▶ _Задание_:
Между чем, согласно отрывку о философии ниже, ее обычно располагают?

▶ _Предложенный отрывок_:

+++++

Религия, философия и наука. Обычно философию располагают между религией и наукой как ничейную территорию, которую можно приватизировать на свой страх и риск. И религия, и наука имеют свое дисциплинарное учение, границы которого можно обозреть невооруженным глазом, если находишься за церковной оградой или забором науки. Но выходя за их пределы сразу же теряешь определенную ориентацию. Так ты попадаешь в положение неопределенности, Те, кто часто находится в таком положении, называют его философским положением, местом, где находится философия. Поэтому часто те, кто не занимаются философией, не занимаются ей потому, что мнят, что у каждого своя философия, свое мнение. То есть, они обычно полагают философию мнением, а не знанием или верованием. Так как у каждого есть свое мнение, то поэтому по их не-философской логике мнения, замечу, мнимой логике, выходит, что у каждого есть своя философия. Но если сколько мнений, столько и философий, то зачем их изучать, если у тебя уже есть твоя, «доморощенная» философия? Логично, но только при условии, что философия есть одно мнение. Такое мнение о философии как мнении, то есть, мнении мнений, складывается у большинства людей, спроси их, что такое философия. Но как понять мнение мнения. Что это такое не по названию, а по понятию? Это понятно, Нет. Мнение мнения как мнение о мнении и мнениях? Что такое мнение? Скорее всего, это то, что мне свойственно, что именно мне мнится, мной имеется в виду. Выходит, философия является тем, что мне представляется? Или она является тем, что мне являет то, что может являться для меня? Так философия есть то, что является, или то, что являет явленное, само себя или являемое, чем является? В мнении мнящий человек являет самого себя кем-то и чем-то. В отношении к самому себе он мнит себя мнящим. Но редко, кто отождествляет себя с собой во мнении, потому что мнением он пытается показать не отношение к самому себе, к тому кто мнит, но к тому, что он мнит, и более того, о чем он мнит. Точнее, его волнует отношение к тому, о чем он мнит что, имеет мнение. Другими словами, его интересует не сам предмет мнения, его объективное содержание, но субъективное отношение к нему мнящего. То, что оно субъективно, делает это отношение осмысленным, значимым для него. И все же, интересно, что является верным, истинным в таком определении, если не самой философии, то, во всяком случае, мнения?
На первый взгляд, философия похожа на мнение, конечно, не всем своим составом, но суждением. Философское суждение есть суждение, правда, не мнящего, но выносящего суждение. Оно не может не быть субъектным, личностным. Но является ли оно обязательно субъективным, личным? Да, если только под субъективным мы понимаем то, что имеет отношение от себя и в смысле того, что я думаю, а под личным понимается, что думаю я сам, самостоятельно, без чужой помощи и подражания кому-то, например, учителю. Конечно, суждение может быть пристрастным, но вряд ли тогда оно будет философским. То есть, философское суждение определяется самим предметом суждения, а таковым является, если оно философское, всеобщее. Причем определяется, что является вторым условием философичности суждения, лично через тебя, и тогда ты философ.

+++++

▶ _Данные_:
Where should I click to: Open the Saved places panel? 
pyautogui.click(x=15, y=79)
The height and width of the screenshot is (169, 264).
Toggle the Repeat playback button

+++++

▶ _Решение_:
Философию обычно располагают между религией и наукой как ничейную территорию.